SammyBlackBaron
SammyBlackBaron

Reputation: 897

MySQL group by with where clause with having count greater than 1

This should be really simple I know, but for the life of me I can't get my query to do what I need.

I am looking to find all rows that are a certain status (paid) grouped by ref but only if there is more than 1 row found.

This is my sample table:

+-----+----------+----------+-------+
| id  | deleted  | status   |  ref  |
+-----+----------+----------+-------+
|   1 |        0 | pending  | 10001 |
|   2 |        0 | paid     | 10001 |
|   3 |        0 | paid     | 10001 |
|   4 |        0 | paid     | 10002 |
|   5 |        1 | pending  | 10002 |
|   6 |        1 | paid     | 10002 |
|   7 |        0 | pending  | 10003 |
|   8 |        0 | paid     | 10003 |
|   9 |        0 | paid     | 10003 |
|  10 |        0 | paid     | 10003 |
|  11 |        0 | pending  | 10004 |
|  12 |        0 | paid     | 10004 |
|  13 |        1 | pending  | 10005 |
|  14 |        1 | paid     | 10005 |
|  15 |        1 | paid     | 10005 |
|  16 |        0 | paid     | 10005 |
|  17 |        0 | pending  | 10006 |
|  18 |        0 | paid     | 10006 |
|  19 |        0 | paid     | 10006 |
+-----+----------+----------+-------+

This is my SQL:

SELECT * FROM `orders`
WHERE `deleted` = 0 AND `status` = 'paid'
GROUP BY SUBSTR(`ref`,0,5)
HAVING COUNT(*) > 1
ORDER BY `id` DESC

I need to have it matching by SUBSTR due to ref sometimes containing appended numbers.

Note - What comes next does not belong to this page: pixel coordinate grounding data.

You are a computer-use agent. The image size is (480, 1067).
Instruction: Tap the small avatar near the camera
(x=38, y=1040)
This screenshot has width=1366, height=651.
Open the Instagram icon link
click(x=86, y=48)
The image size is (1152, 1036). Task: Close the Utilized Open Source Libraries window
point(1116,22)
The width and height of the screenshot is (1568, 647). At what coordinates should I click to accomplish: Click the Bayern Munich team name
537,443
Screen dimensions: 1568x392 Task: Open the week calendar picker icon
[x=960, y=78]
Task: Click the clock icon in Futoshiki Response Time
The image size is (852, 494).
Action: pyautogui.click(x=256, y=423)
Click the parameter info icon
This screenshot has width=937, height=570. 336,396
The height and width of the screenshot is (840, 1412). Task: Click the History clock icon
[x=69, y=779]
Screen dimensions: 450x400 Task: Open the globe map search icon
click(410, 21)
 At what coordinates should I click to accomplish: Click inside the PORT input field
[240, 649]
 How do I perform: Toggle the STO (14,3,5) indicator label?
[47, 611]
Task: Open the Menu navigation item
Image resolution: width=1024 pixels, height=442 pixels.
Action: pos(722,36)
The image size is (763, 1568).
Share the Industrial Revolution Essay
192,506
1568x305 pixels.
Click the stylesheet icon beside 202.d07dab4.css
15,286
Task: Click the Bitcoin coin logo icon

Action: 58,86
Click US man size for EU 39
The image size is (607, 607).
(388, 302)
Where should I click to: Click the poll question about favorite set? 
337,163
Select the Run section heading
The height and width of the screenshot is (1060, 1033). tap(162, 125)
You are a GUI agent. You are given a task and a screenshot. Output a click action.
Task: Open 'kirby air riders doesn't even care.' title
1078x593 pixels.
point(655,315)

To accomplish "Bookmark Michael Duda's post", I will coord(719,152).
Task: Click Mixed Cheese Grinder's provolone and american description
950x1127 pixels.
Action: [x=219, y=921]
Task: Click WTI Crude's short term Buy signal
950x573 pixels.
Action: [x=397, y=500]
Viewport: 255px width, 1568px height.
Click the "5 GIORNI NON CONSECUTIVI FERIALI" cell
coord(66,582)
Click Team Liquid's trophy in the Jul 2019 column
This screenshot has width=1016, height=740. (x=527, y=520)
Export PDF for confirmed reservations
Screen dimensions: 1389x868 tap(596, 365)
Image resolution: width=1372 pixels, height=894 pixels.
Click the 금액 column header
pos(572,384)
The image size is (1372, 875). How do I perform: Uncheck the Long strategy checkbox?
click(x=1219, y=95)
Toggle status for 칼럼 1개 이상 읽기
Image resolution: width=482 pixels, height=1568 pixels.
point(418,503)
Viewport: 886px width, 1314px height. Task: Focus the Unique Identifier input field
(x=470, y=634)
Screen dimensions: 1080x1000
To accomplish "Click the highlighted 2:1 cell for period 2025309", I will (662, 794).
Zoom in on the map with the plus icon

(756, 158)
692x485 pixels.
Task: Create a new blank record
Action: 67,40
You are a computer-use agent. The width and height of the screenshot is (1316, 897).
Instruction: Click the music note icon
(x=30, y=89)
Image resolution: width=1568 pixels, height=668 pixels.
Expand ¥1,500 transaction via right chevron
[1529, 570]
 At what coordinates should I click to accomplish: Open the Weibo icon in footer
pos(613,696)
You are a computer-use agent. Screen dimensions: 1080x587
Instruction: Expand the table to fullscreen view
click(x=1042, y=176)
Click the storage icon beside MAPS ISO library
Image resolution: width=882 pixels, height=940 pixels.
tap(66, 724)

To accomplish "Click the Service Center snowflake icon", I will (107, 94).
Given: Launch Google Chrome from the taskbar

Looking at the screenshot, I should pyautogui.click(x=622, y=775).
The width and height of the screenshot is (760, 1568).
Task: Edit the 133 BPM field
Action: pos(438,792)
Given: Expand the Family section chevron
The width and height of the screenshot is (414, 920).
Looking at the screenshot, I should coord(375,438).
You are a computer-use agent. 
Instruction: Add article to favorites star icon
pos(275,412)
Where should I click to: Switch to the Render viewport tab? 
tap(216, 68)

The problem is that my query is returning this:

+-----+----------+---------+-------+
| id  | deleted  | status  |  ref  |
+-----+----------+---------+-------+
|   2 |        0 | paid    | 10001 |
+-----+----------+---------+-------+

When I'd like it to be returning refs 10001, 10003 & 10006.

Can anyone help me work out what I am doing wrong?

Thanks

Upvotes: 15

Views: 63809

Answers (4)

thennarasu
thennarasu

Reputation: 1

We can reduce this query as :

SELECT * from order
WHERE status="paid"
GROUP BY ref
HAVING COUNT(*) > 1;

Upvotes: 0

vishy dewangan
vishy dewangan

Reputation: 1069

The query should be

SELECT * from order
WHERE status="paid"
GROUP BY SUBSTRING('ref',1,5)
HAVING COUNT(*) > 1;

Upvotes: 0

barsju
barsju

Reputation: 4446

From SUBSTR doc:

For all forms of SUBSTRING(), the position of the first character in the string from which the substring is to be extracted is reckoned as 1.

So try this:

SELECT * FROM `orders`
WHERE `deleted` = 0 AND `status` = 'paid'
GROUP BY SUBSTR(`ref`,1,5)
HAVING COUNT(*) > 1
ORDER BY `id` DESC

Upvotes: 8

Maximilian Mayerl
Maximilian Mayerl

Reputation: 11357

Try

SELECT * FROM `orders`
WHERE `deleted` = 0 AND `status` = 'paid'
GROUP BY SUBSTR(`ref`,1,5)
HAVING COUNT(*) > 1
ORDER BY `id` DESC

The position-argument for SUBSTR starts with 1, not with 0.